LAS VEGAS — Donald Trump stopped in swing-state Nevada Friday to stump for his popular proposal “No Tax on Tips,” even as he picked up a potentially huge tip himself: an endorsement from departing independent presidential candidate Robert F. Kennedy Jr.
“We just had a very nice endorsement from RFK,” Trump told a crowd of 200 supporters in a Sin City restaurant’s banquet room. “I want to thank Bobby. That was very nice. He’s a great guy and respected by everybody.”
Trump used the nod from the Democratic scion to take a shot at his original opponent, who withdrew from the race after pressure from his own party.
“The Democrats treated him very badly, and then they treated Biden just like him,” the ex-prez told reporters after the event.
Trump addressed other news of the day, saying there’s “a lot to learn” from the suspension of at least five Secret Service agents, including one from his protection detail, this week following an investigation of the Butler, Pa., assassination attempt that left one rally attendee dead and two wounded.
Twenty-year-old shooter Thomas Crooks hit the former president, who narrowly escaped death with a serendipitous turn of the head.
Trump views Nevada — where a Redfield and Wilton poll this week shows him leading Vice President Kamala Harris 43% to 42%, though that may change depending on what the 6% backing Kennedy decide — as a crucial element in his quest to return to the White House after losing in 2020.
“If we win this state, if we win Nevada, we’re going to win something that’s going to be very, very special,” he told the crowd.
Opponents hit Trump hard during this week’s Democratic National Convention, but he defended the 2022 6-3 Supreme Court overturn of Roe v. Wade, which returned abortion regulation to the states: “Nobody wanted it — nobody wanted it — in the federal government.”
As a female reporter asked Trump about “taking away abortion rights,” the crowd erupted with shouts of “Bulls-it” and “Baby killer” directed at the journalist.
As typical at his rallies, the former prez addressed a litany of issues.
Of Harris’ corporate-tax-hike plan, he said, “If they charge too much on taxes, these companies will leave the United States and take the jobs with them.”
He pushed the release of federal land for development: “We’re gonna have housing built, and it will be great for Nevada.”
But “No Tax on Tips” remained the focus. Trump chided Harris for appropriating proposal he first made June 9 at a massive outdoor rally here.
“They copied us two months later. She’s the greatest flip-flopper in history.

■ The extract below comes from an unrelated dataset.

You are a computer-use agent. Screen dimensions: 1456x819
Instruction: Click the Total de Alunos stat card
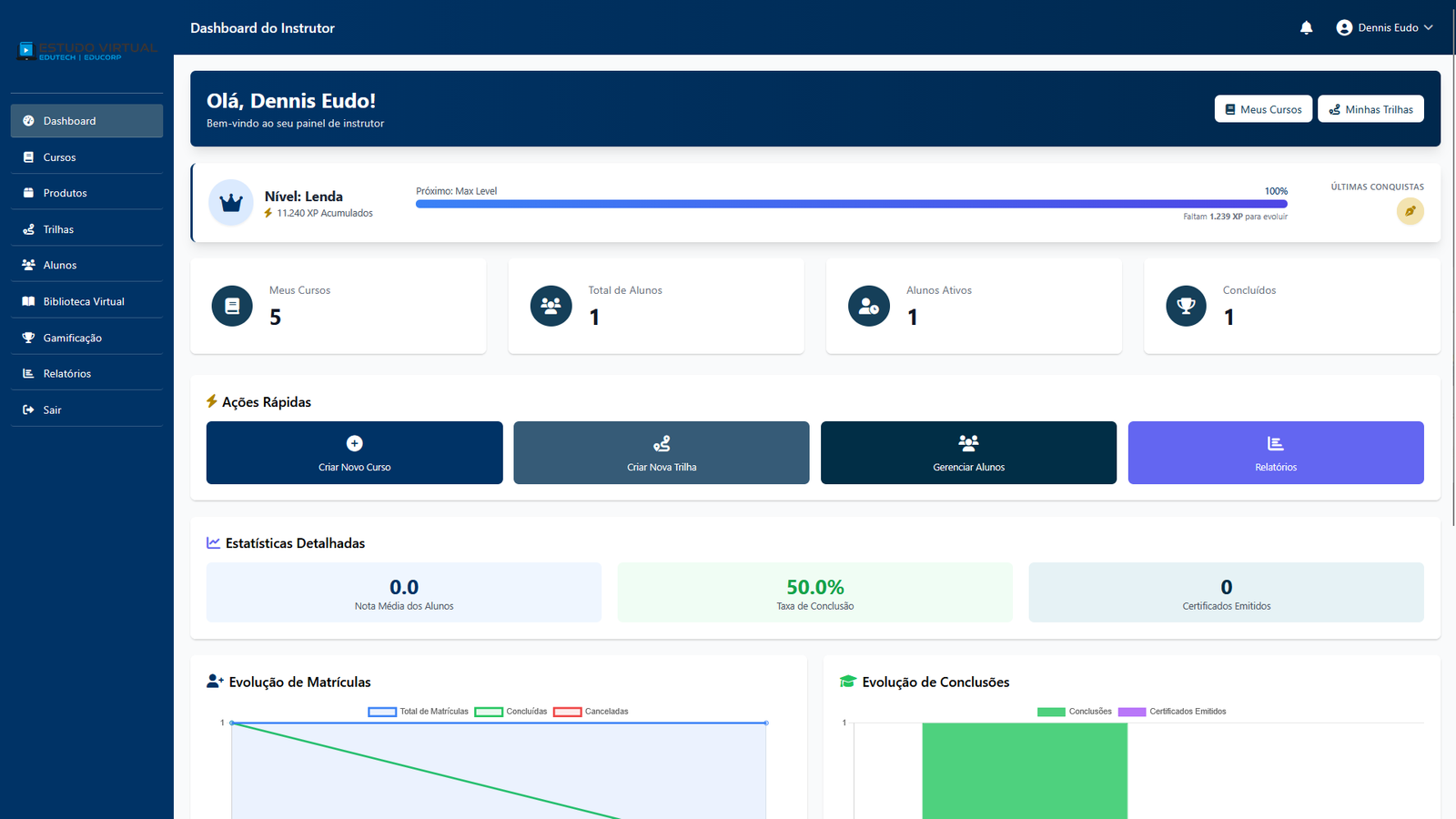pyautogui.click(x=655, y=306)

She went from communism to capitalism in two weeks,” he said.
He said Harris sponsored legislation to eliminate the tip credit and impose a service charge instead, forcing workers to earn a minimum wage.
Not everyone in the service industry here is confident about the Trump pledge. Two hours before the event, local Democrats trotted out union officials, workers and a local barbershop owner to throw cold water on the plan, despite the Culinary Union’s quick endorsement of Trump’s proposal months before Harris followed his lead.
But Nicole Williams, a member of the Bartenders Union local, who tends bar at the Wynn resort on the Las Vegas Strip, sharply disagrees with union leadership in Nevada. She told The Post Trump’s plan would help her and her husband raise their family of seven children.
“I had to return to work a lot sooner than planned after my nine-month-old baby was born eight weeks prematurely last November because of the economy,” Williams said at the Trump event. “The increased cost means that our family has had to cut back on extras, like my girls taking gymnastics, my six-year-old doing flag football.”
Williams said keeping “the money in my own family’s pockets, rather than the federal government, would make a huge difference in my life and the lives of those in my community.”